Original U.S. Model 1816 Springfield Conversion Musket Type II - Dated 1827 and 1862

Item Description

Original Item: Only One Available. This 1816 musket was converted to percussion in 1862 by Hewes & Phillips of Newark, New Jersey under contract for the U.S. government. Total conversions done by H&P were 20,000. This is the 2nd type conversion of which about 12,000 were done.

They were converted by fitting a replacement breech plug which has an integral bolster. The bolster is flat sided with no clean out screw and is stamped H&P on its face. The lockplate still carries its original stampings of US with the eagle and Springfield 1827 on the tail.

The 69 caliber smoothbore barrel is 42 long and features an 1861 style rear sight with 3 leafs. The top of the barrel is dated 1862. Bore is good. All metal of the gun is smooth and has a grey to light brown patina. The wood stock is near perfect with no dings and shows oil stain streaks from long storage in a gun rack.

Possibly one of the nicest on the market. An early U.S. Flintlock Musket converted to percussion in 1862 for the Civil War and probably never issued.

History of the Model 1816 Musket:

The War of 1812 had revealed many weaknesses in American muskets. The Model 1812 Musket was created in an attempt to improve both the design and manufacture of the musket. The Model 1816 made further improvements, and replaced the Model 1812. The Model 1812 had borrowed heavily from the design of the French Charleville model 1777 musket, and this design was retained for the Model 1816. The Model 1816 had a 42 inch long .69 caliber smoothbore barrel, similar to the Model 1812, but had a longer lock plate, a shorter trigger guard, and a longer bayonet than the Model 1812. The Model 1816 also had a more straight lined stock.
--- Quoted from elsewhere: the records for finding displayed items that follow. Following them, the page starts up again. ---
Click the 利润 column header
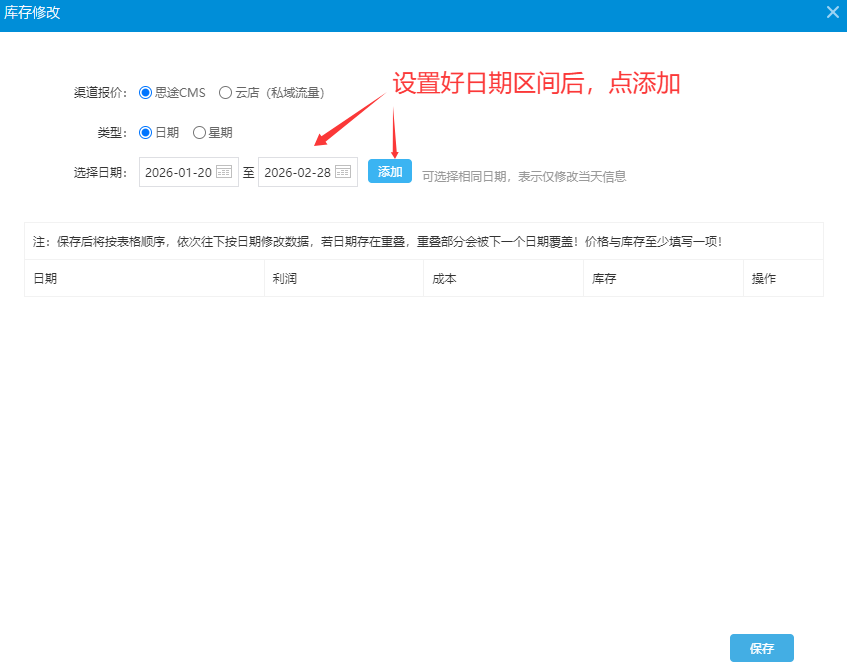 [284, 279]
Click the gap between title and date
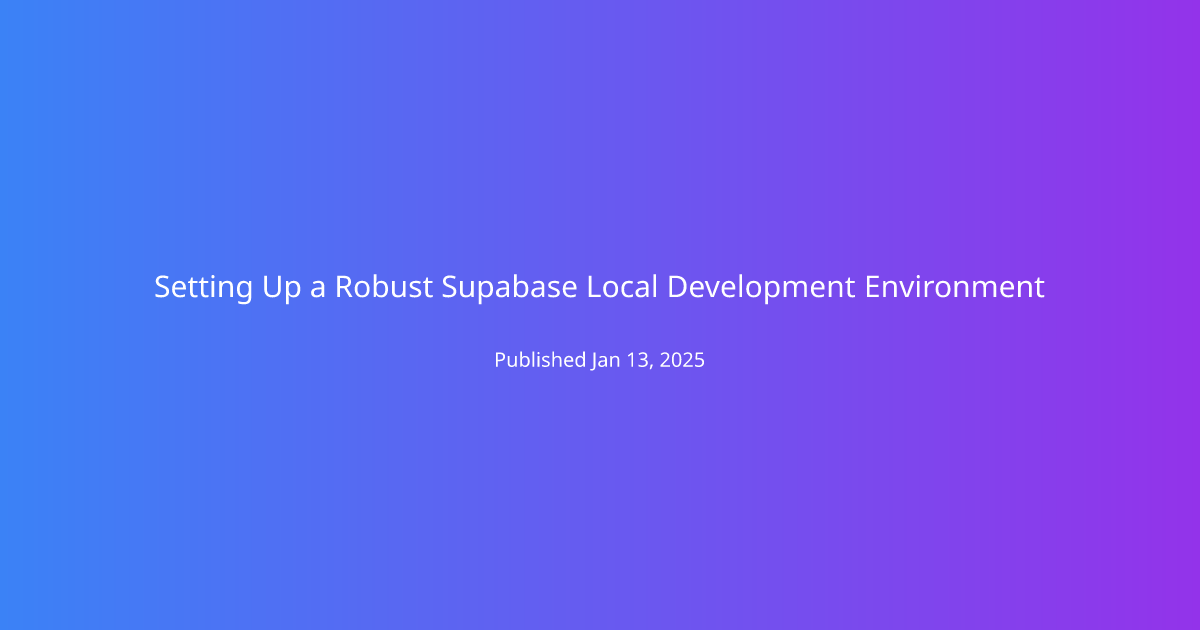The height and width of the screenshot is (630, 1200). (x=600, y=326)
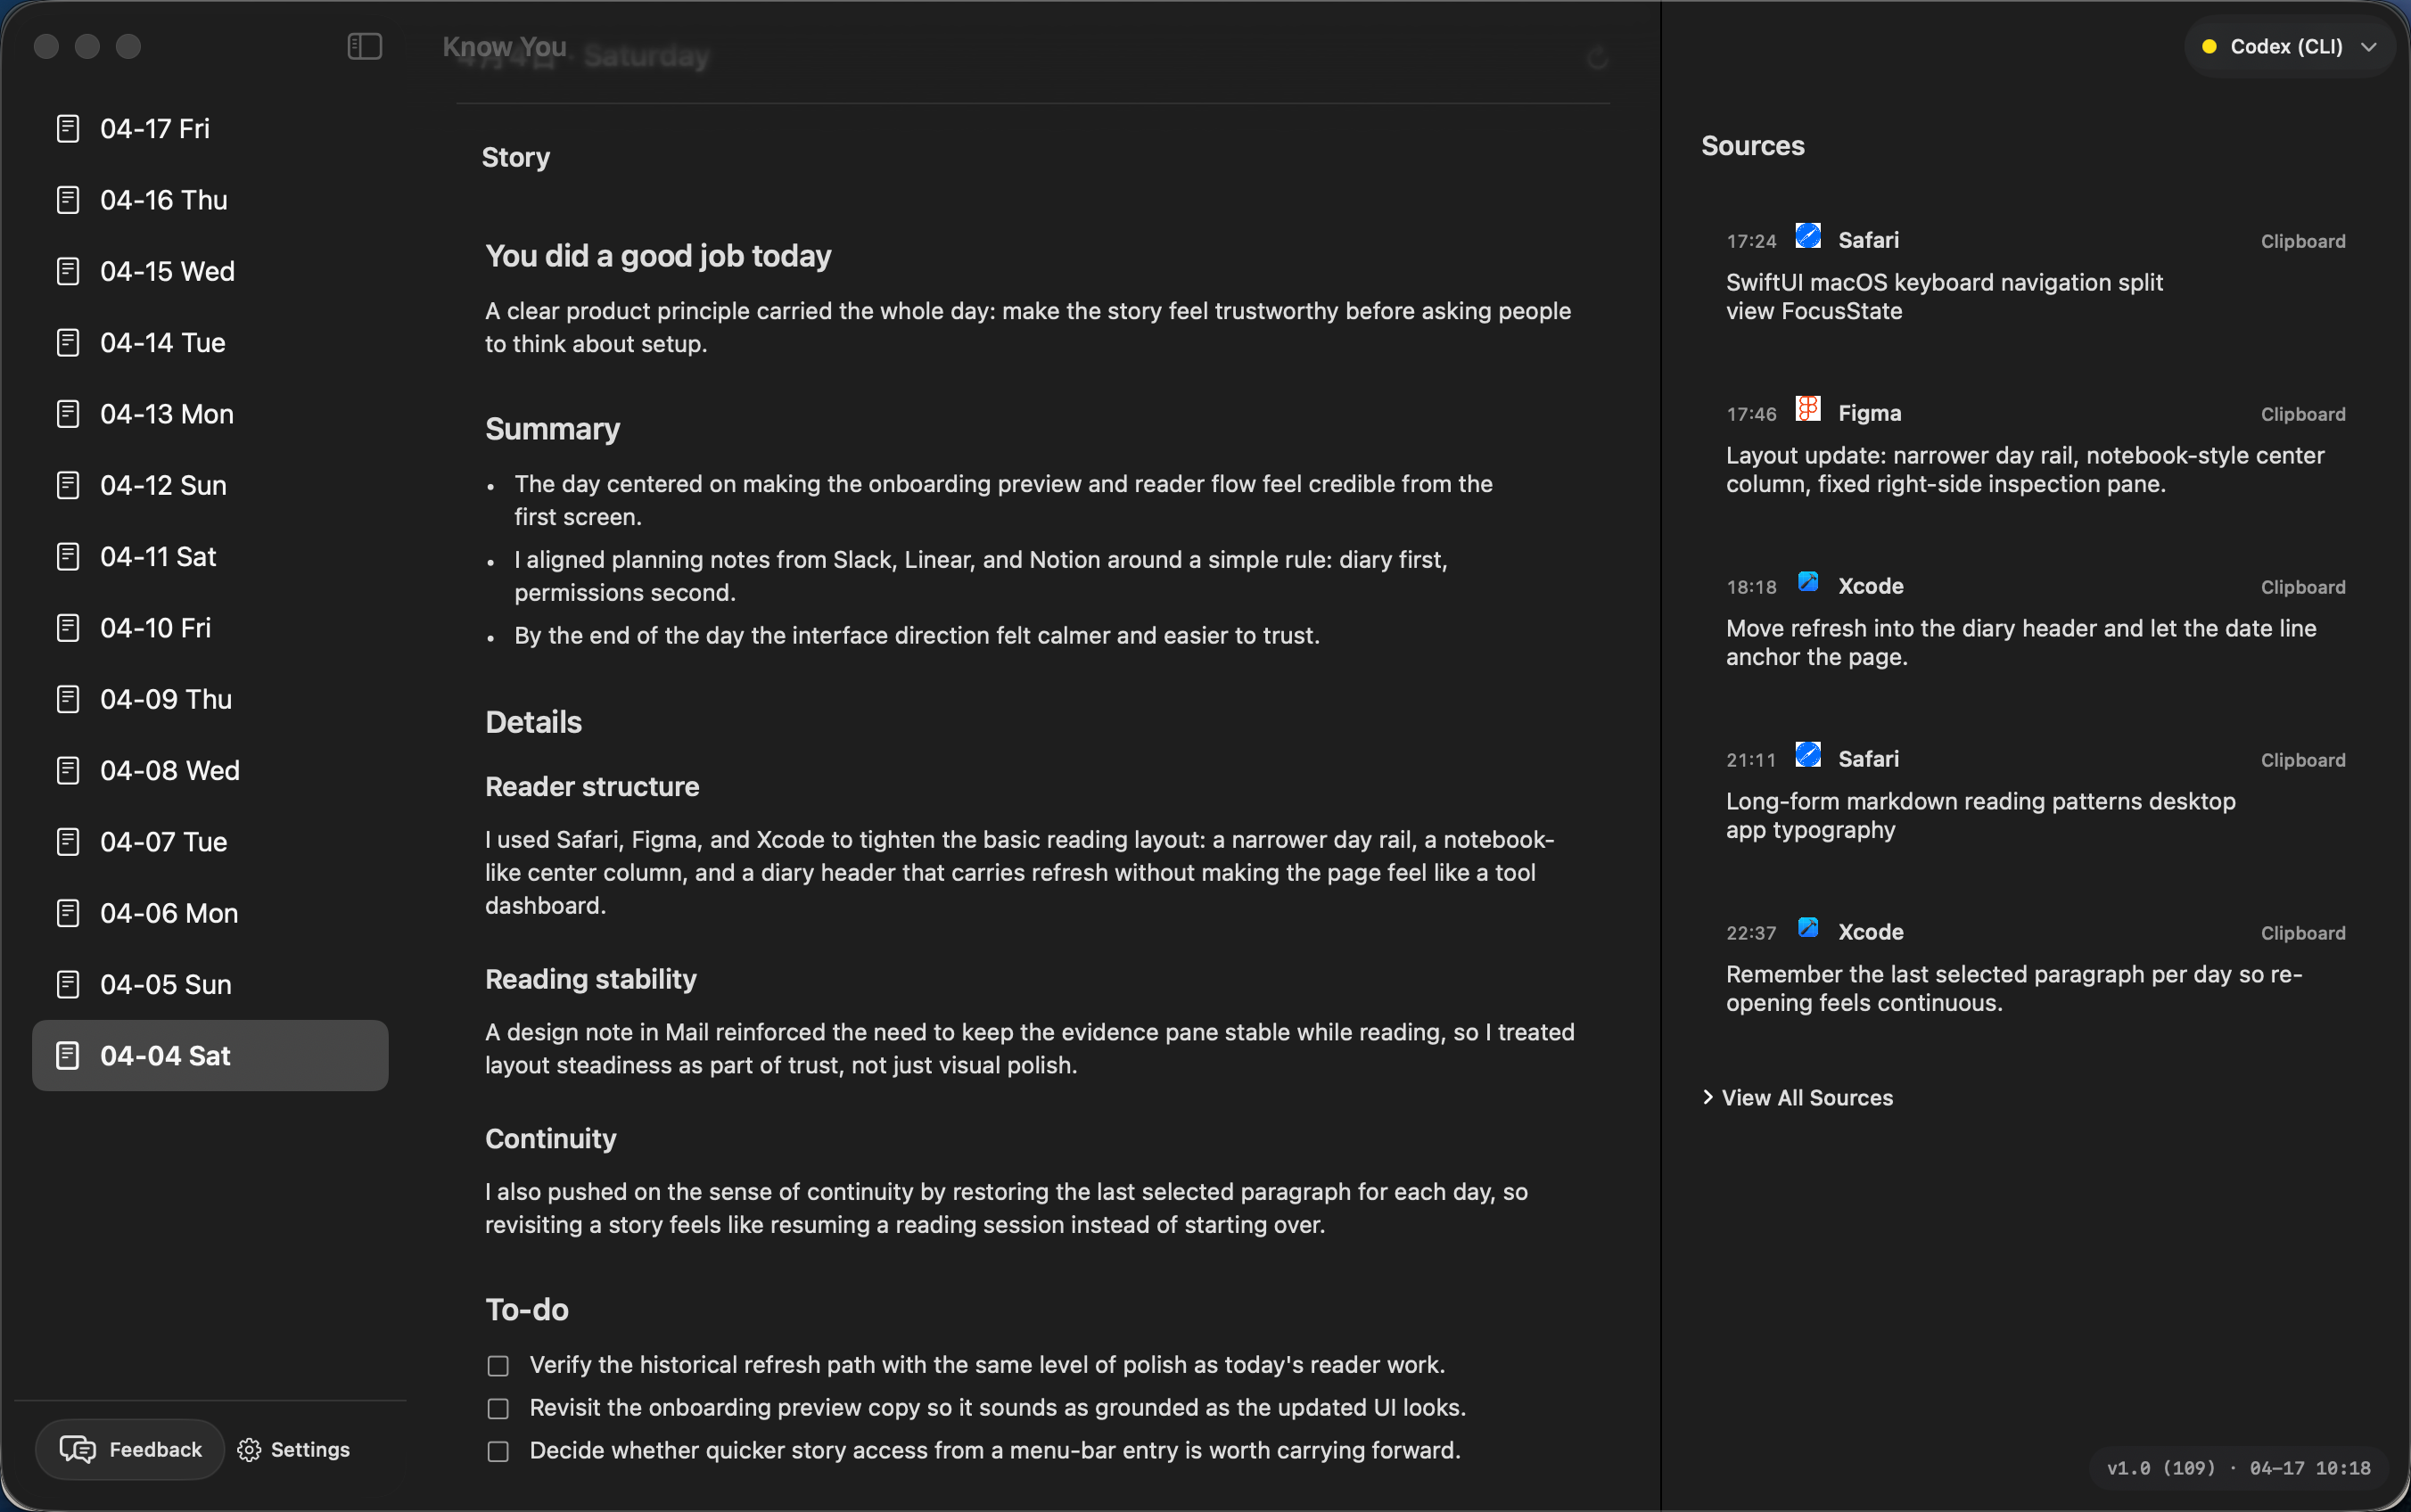Viewport: 2411px width, 1512px height.
Task: Click the Safari icon on the 21:11 source
Action: (1807, 755)
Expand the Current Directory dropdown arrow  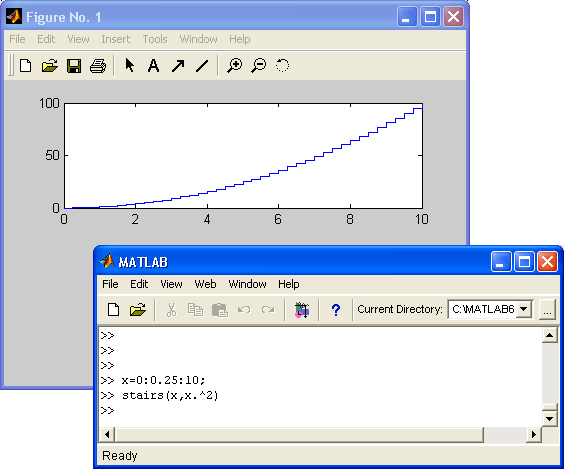(524, 309)
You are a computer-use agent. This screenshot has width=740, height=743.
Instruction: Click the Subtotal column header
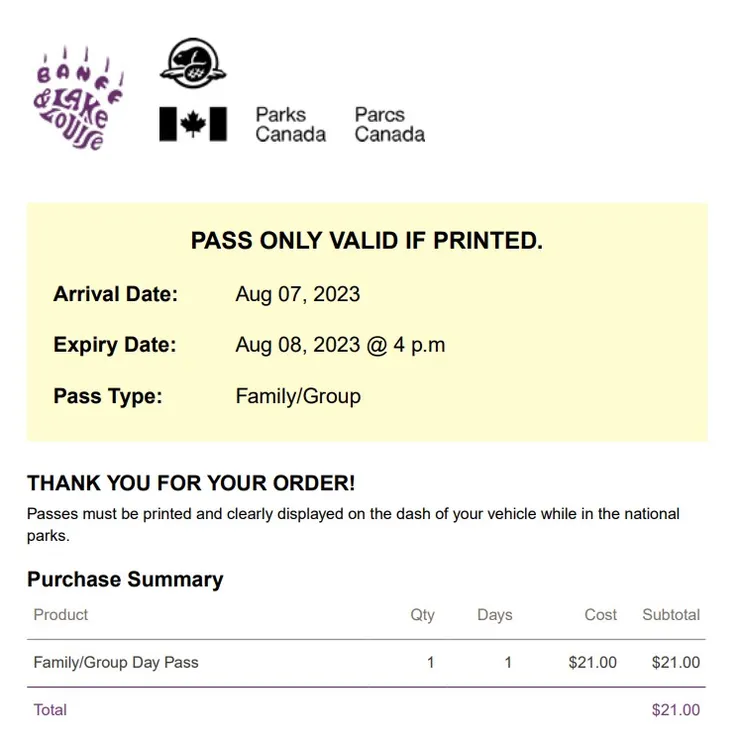click(670, 615)
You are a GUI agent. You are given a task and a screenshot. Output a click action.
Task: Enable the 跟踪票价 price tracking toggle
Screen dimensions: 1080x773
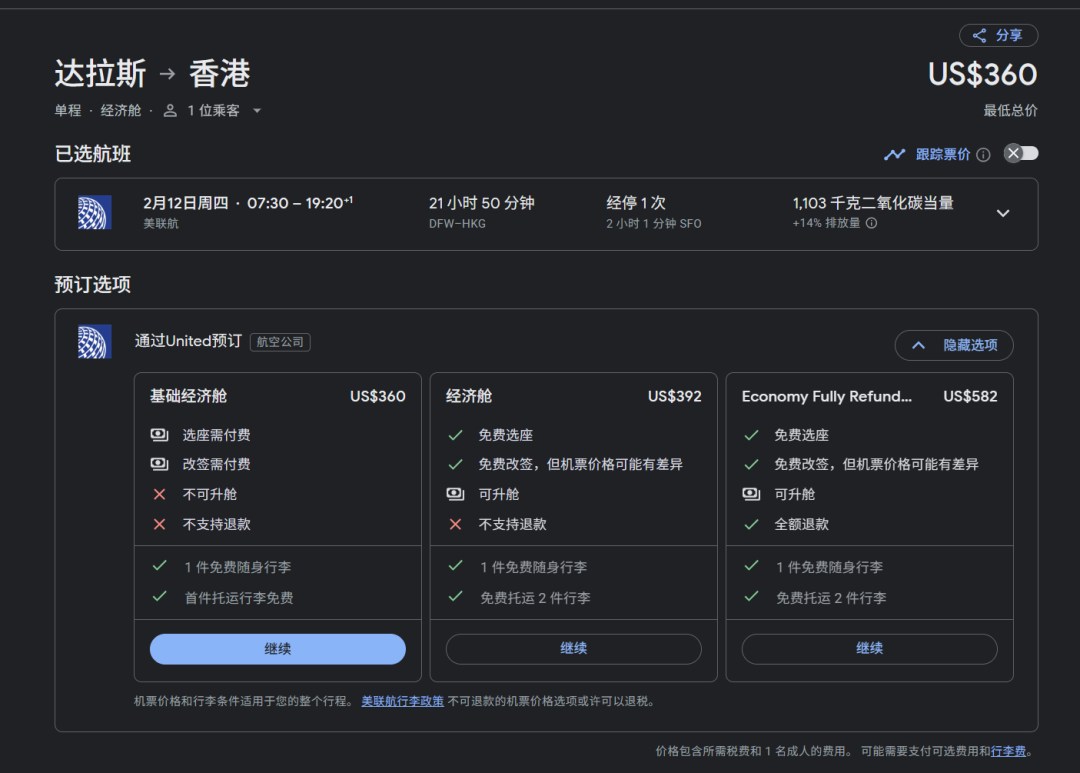(x=1021, y=153)
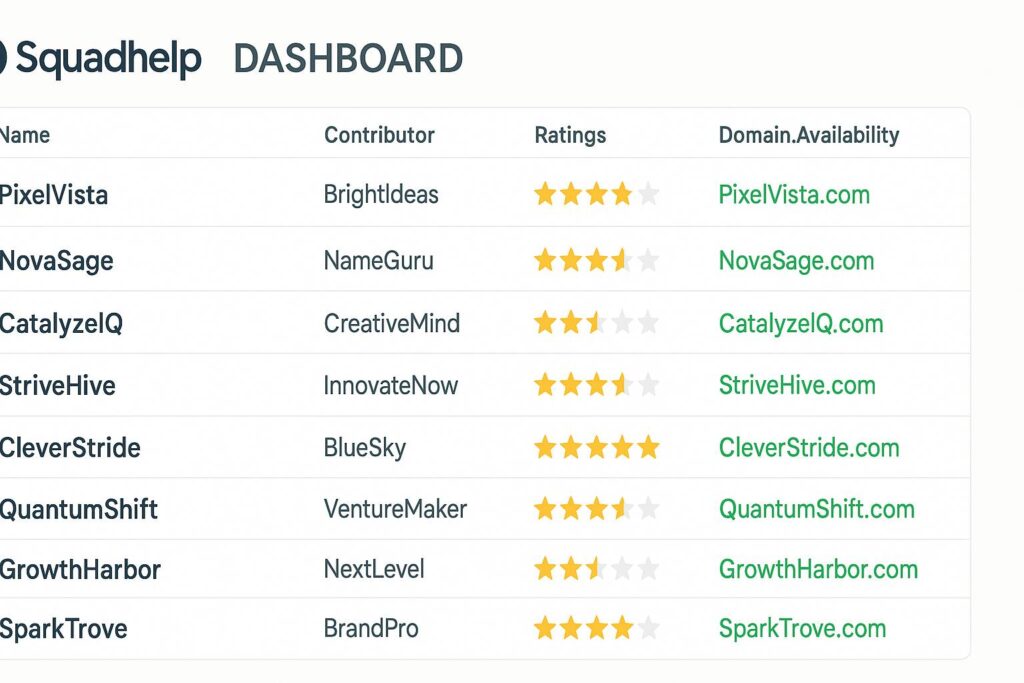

The overall length of the weapon was 58 inches.

The Model 1816 musket was originally produced at the Harpers Ferry and Springfield Arsenals between 1816 and 1844. Around 675,000 were made, more than any other flintlock in U.S. history.

The Model 1816 was originally produced as a flintlock musket. Like many flintlock muskets, many of these were later converted to percussion cap, as the percussion cap system was much more reliable and weather resistant.

This model of Springfield musket was used by Texans during the Texas Revolution and by the US Army and militia during the Mexican-American War. During this conflict, the flintlock version of the Model 1816 was preferred by U.S. regular forces, due to percussion cap supply concerns.

It was also used during the early years of the American Civil War until around 1862.

Many improvements to the Model 1816 were made, producing the Model 1822, Model 1835, Model 1840, and Model 1842. U.S. Ordnance Department referred to these as different models, but in other U.S. government documents they are referred to as a continuation of the Model 1816. Modern histories are similarly inconsistent in the nomenclature of these weapons.